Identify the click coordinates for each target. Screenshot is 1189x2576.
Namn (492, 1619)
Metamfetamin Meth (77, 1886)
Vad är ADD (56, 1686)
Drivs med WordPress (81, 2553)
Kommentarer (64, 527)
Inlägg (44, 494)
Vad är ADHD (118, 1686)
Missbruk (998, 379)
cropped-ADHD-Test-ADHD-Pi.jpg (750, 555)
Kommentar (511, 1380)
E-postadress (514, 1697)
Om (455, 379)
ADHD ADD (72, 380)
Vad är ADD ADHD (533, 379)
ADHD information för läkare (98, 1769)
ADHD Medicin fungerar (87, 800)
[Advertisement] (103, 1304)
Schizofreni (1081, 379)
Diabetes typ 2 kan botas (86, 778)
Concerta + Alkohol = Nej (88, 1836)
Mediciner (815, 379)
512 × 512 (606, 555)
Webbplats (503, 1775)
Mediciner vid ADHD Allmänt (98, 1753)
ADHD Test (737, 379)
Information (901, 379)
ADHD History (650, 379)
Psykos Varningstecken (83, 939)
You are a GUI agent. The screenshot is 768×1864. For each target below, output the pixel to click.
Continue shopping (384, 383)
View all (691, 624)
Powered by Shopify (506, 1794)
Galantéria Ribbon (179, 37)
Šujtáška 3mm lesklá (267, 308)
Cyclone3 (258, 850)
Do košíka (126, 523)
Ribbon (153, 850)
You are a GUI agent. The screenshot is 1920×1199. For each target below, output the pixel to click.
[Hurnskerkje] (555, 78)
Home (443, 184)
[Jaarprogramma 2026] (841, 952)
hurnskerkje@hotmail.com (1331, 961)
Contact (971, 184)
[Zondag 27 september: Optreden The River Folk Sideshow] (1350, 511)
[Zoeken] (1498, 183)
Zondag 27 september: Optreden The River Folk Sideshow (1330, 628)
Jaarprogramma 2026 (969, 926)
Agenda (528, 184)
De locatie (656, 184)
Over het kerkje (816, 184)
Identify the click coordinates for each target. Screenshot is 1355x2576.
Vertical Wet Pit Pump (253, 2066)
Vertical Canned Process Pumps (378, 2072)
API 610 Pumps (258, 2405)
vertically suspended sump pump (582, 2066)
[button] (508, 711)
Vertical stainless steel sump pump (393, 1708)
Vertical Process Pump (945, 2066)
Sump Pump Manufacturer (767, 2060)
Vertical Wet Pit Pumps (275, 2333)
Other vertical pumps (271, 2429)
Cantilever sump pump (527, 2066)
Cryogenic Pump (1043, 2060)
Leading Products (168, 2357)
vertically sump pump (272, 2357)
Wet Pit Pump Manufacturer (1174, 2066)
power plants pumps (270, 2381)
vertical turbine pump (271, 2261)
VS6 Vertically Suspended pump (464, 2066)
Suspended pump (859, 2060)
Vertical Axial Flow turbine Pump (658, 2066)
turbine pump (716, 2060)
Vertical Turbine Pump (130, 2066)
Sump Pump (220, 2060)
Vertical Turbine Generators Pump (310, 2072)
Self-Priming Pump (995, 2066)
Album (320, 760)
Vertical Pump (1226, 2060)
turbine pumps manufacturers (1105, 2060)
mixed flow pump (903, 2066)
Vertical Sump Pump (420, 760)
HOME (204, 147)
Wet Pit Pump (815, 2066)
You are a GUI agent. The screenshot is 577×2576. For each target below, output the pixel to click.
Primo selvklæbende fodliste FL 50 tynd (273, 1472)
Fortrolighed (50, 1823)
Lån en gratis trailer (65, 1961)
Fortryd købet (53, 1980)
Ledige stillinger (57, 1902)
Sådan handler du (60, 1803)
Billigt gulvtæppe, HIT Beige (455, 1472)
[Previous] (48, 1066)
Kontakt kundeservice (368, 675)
•••
> EXERCISE
Only the lines above starting at the one containing "Inlägg (44, 494)" and ending at the one containing "You are a GUI agent. The screenshot is 768×1864.", both included, are to be returned, exactly as they read.

> RESULT
Inlägg (44, 494)
Vad är ADHD (118, 1686)
Missbruk (998, 379)
cropped-ADHD-Test-ADHD-Pi.jpg (750, 555)
Kommentar (511, 1380)
E-postadress (514, 1697)
Om (455, 379)
ADHD ADD (72, 380)
Vad är ADD ADHD (533, 379)
ADHD information för läkare (98, 1769)
ADHD Medicin fungerar (87, 800)
[Advertisement] (103, 1304)
Schizofreni (1081, 379)
Diabetes typ 2 kan botas (86, 778)
Concerta + Alkohol = Nej (88, 1836)
Mediciner (815, 379)
512 × 512 (606, 555)
Webbplats (503, 1775)
Mediciner vid ADHD Allmänt (98, 1753)
ADHD Test (737, 379)
Information (901, 379)
ADHD History (650, 379)
Psykos Varningstecken (83, 939)
You are a GUI agent. The screenshot is 768×1864. For each target below, output the pixel to click.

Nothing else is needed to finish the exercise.